Although most of WONDERBLOOM came to life in Brooklyn, Stevens journeyed to Los Angeles, North Carolina, and France in order to capture certain performances. Those travels included a trip to Paris to work with harpist Laura Perrudin, where the two musicians spent five days holed up in Perrudin’s apartment. “Laura is like some kind of mad-scientist fairy,” Stevens says. “She’d sit there turning knobs on her pedals, then take a shish-kebab skewer and put it to the strings and whack it with a padded drumstick, and suddenly it sounded like Satan’s cocktail party or something. Laura created so many other worldly sounds like nothing I’d ever heard before.”
In reflecting on the six-month-long process of recording and producing WONDERBLOOM, Stevens recalls the relentless focus and often 18-hour workdays with an unequivocal fondness. To that end, the album’s title nods to the Titan Arum, a plant whose singularly massive cluster of flowers takes a staggering eight years to blossom. “What inspires me about the Titan Arum is how hard it works and how long it takes to bloom, and how beautiful the payoff is,” says Stevens. “It’s about working for the long game rather than instant gratification, and resisting that temptation to get hung up on all the little things on the way to something great.”
For Stevens, the most glorious payoff in WONDERBLOOM lies in her utter delight in the album’s outcome. “This is the first record that I feel inspired to dance to and I think that has everything to do with how much I shared the experience as I went along,” she reveals.
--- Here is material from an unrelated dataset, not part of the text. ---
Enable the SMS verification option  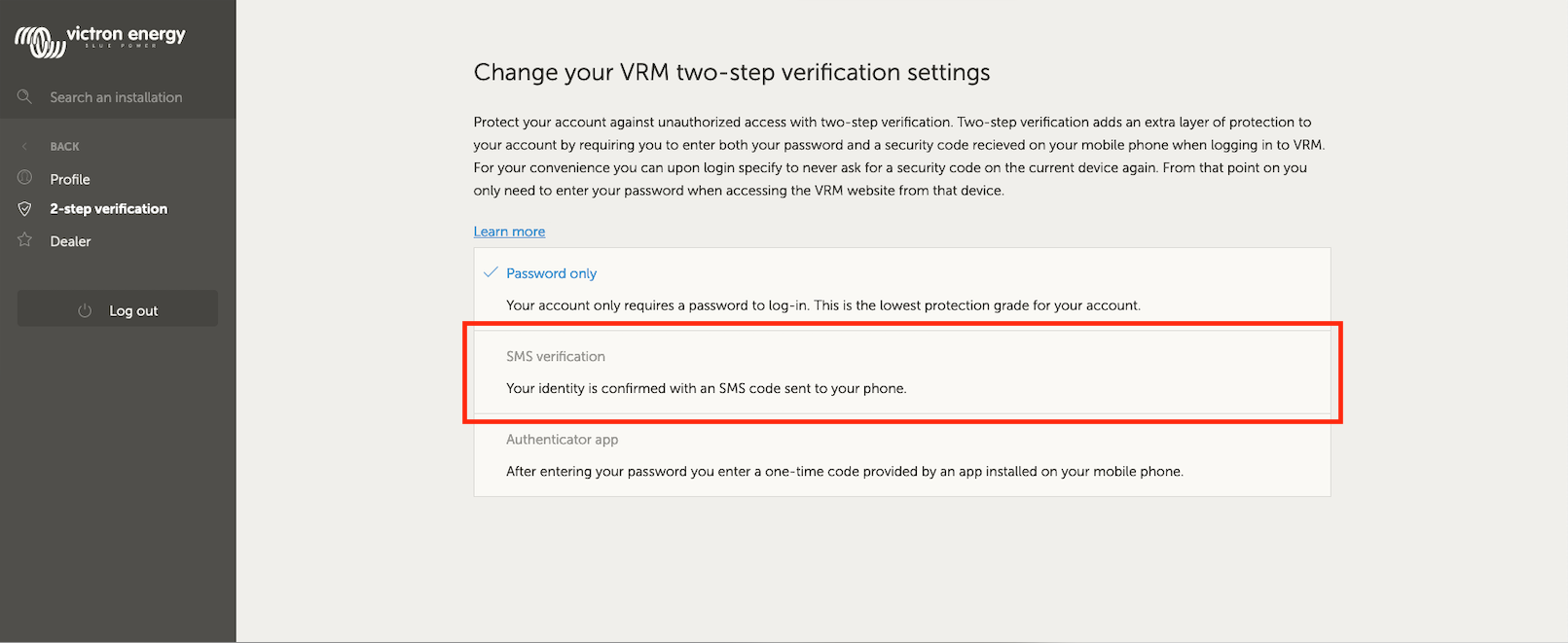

And with the release of WONDERBLOOM, Stevens hopes that her audience might feel a similar lightening of the spirit. “I feel very strongly that music is a lifting force, and that many people don’t realize how deeply we need that right now,” she says. “I would love for people to have fun with this album and to enjoy it in happy times and in sad times—the same way I find strength in all my favorite records.”